Bill Cotton op 109-jarige leeftijd overleden
Op 23 april 2006 overleed Bill cotton op 109-jarige leeftijd. Hij was een van de laatste Amerikaanse veteranen uit de Eerste Wereldoorlog.
Bill Cotton werd geboren in 1897 en groeide op in een gezin met acht kinderen. Na het behalen van zijn high school diploma nam hij in 1917 dienst bij de Amerikaanse marine. Hij diende op de USS Oklahoma dat was ingezet in de Atlantische Oceaan voor de Franse kust.
Na zijn demobilisatie werd Bill Cotton een succesvol zakenman. Samen met een aantal broers was hij eigenaar van de Cotton Brothers Baking Co., een groot bakkerij concern in het zuiden van de Verenigde Staten.

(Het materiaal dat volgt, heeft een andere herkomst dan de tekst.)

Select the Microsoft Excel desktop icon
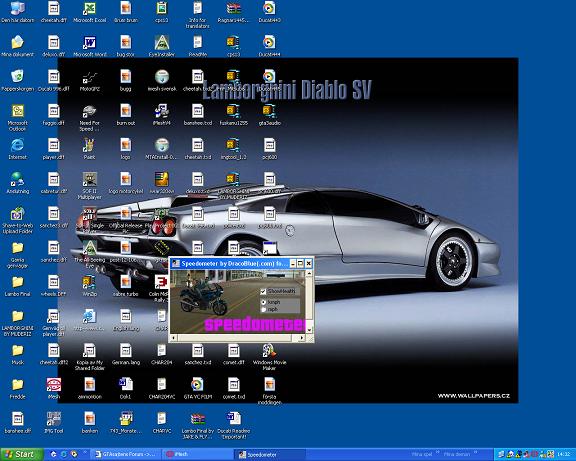 click(x=89, y=12)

In november 1999 ontving hij van de Franse overheid het Legion d’Honneur als erkenning voor de Amerikaanse inbreng in de Eerste Wereldoorlog. Op 100-jarige leeftijd werkte Bill Cotton nog in zijn tuin en maaide zijn eigen grasveld. Hij reed nog elke week 100 mijl om te gaan vissen en behield zijn rijbewijs tot op 103-jarige leeftijd en nam altijd een of twee borrels voor het eten. Hij was meer dan 85 jaar lid van het American Legion.

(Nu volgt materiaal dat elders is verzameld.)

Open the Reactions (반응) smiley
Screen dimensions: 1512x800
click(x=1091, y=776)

(Bron: Nieuws van het Westelijk Front - juni 2006)


300 ton springstof ontdekt in Attre
ATTRE - Sinds 24 april zijn in Attre (Brugelette) grootscheepse ontmijningswerken aan de gang. Militairen vonden er 300 ton springstof en munitie uit de Eerste Wereldoorlog. De werken gaan gepaard met heel strenge veiligheidsmaatregelen omdat de gevonden munitie zich in de buurt van een woongebied bevindt op maar 25 meter van een spoorweg.
'Een van mijn medewerkers staat in contact met de veiligheidsdienst van de spoorwegen en elke keer dat er een trein passeert, leggen we de werken stil', zegt adjudant Pascal Dehon van ontmijningsdienst Dovo.

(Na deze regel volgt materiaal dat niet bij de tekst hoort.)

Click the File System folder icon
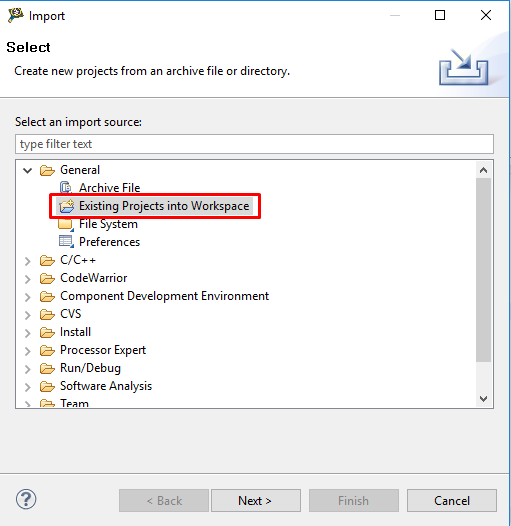Viewport: 511px width, 526px height. click(x=66, y=224)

De ontmijningswerken begonnen eind vorige maand en zullen wellicht duren tot eind augustus. Dat komt doordat gisteren op de site een vierde loopgraaf werd ontdekt. De site ligt voor de helft op het privé-domein van een schroothandelaar, de andere helft is een militair terrein dat sinds het einde van de Tweede Wereldoorlog bewerkt wordt door landbouwers.
Eind deze week zouden de aanwezige militairen ongeveer 50 ton van de in totaal 300 ton springstof en munitie onschadelijk gemaakt moeten hebben. Bij de explosieven zitten ook giftige stoffen, zoals mosterdgas.
De opslagplaats is wellicht de grootste die ooit in België werd ontdekt. De munitie kwam van een Duits konvooi dat door de geallieerden met succes gesaboteerd kon worden.
(Bron: Het Nieuwsblad - 11 mei 2006)

Postume gratie voor tachtig Amerikanen na 88 jaar
Toen Steve Milch er recent achter kwam dat zijn overgrootvader, een immigrant uit Beieren, gedurende de Eerste Wereldoorlog veroordeeld was wegens opruiing in de Amerikaanse stsaat Montana, was hij onaangenaam verrast. Dit was iets waar nog nooit iemand van de familie over had gesproken. In de afgelopen 88 jaar zijn er heel wat geheimen bewaard gebleven bij families in de staat Montana, met name bij die van Duitse afkomst.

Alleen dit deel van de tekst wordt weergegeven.